Put a barbell on a squat rack with some weight on either end. This is so the bar doesn’t shift. Start mobilising, at the elbow by pushing your elbow up against the bar and move towards the shoulder. You will be required to flex and extend your forearm, to gain your benefits from this mobilise exercise. To get even greater benefits rotate your forearm, after you have flexed your arm. I recommend two minutes of this on each arm.
Another mobilisation exercise, which will also help your front rack position.

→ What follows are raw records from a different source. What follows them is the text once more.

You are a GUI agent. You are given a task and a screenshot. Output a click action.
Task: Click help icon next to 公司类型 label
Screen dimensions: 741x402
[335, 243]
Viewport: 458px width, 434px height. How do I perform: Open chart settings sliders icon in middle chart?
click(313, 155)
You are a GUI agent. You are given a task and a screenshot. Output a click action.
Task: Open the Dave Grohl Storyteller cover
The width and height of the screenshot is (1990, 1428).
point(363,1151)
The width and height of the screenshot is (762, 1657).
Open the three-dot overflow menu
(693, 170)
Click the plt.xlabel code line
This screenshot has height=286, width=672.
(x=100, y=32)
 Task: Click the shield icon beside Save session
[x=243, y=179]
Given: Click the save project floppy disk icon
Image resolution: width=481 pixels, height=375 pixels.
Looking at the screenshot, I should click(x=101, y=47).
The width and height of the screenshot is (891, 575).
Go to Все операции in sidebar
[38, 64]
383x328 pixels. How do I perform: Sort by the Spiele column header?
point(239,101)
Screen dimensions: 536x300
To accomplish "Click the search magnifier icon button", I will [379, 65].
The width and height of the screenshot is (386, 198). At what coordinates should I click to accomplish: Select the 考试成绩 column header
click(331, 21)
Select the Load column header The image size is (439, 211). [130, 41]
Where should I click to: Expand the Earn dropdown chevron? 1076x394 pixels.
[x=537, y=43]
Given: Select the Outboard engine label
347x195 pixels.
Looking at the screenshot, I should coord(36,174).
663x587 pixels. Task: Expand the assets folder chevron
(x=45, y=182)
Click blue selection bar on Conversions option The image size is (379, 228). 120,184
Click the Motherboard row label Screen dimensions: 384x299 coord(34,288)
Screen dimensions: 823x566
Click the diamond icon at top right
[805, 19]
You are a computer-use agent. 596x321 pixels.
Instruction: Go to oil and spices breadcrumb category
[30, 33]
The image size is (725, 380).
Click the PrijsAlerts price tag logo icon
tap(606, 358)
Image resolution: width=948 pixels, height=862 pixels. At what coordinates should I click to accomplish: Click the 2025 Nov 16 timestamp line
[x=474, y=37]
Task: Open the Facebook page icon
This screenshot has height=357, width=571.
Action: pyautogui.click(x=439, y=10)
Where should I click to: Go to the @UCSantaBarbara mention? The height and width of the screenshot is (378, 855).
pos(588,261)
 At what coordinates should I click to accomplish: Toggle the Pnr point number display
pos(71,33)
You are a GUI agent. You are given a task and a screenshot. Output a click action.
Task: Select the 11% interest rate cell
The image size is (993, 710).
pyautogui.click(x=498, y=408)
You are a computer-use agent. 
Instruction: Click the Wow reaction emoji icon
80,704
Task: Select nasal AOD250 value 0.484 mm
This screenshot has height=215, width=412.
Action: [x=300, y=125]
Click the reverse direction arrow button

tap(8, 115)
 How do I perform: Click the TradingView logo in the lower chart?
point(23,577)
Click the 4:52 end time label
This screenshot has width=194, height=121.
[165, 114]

Keeping that barbell loaded and grab the bar with one hand. Squat underneath the barbell with just the one hand holding onto the barbell and drive your elbow upwards. Repeated with the other hand. To add an extra element of mobilisation in, you can push your elbow inwards and outwards, as this will mobilise other areas of the upper arm.
Landmines press
Landmines presses are a good exercise for working your arms, either singular or both at the same time. This exercises can be set up by placing a plate flat on the ground, with the barbell you are going to place one end of the barbell on an angle into the hole of the plate. I’d recommend a 45-degree angle. Then you will press the barbell up.
To make this exercise harder, you can push it up on this angle then as your elbow is about to go into full extension pass the barbell into the other hand. Furthermore, adding weights onto the end of the barbell that you are holding can add an extra challenge for yourself.
An alternative to that you can use resistance bands, however, this will be saved for another time.
If you want to help your forearm out even more read up on Forearm Conundrum below by clicking the “learn more”
Take home message.
The key further gains can lay between the areas that you are working.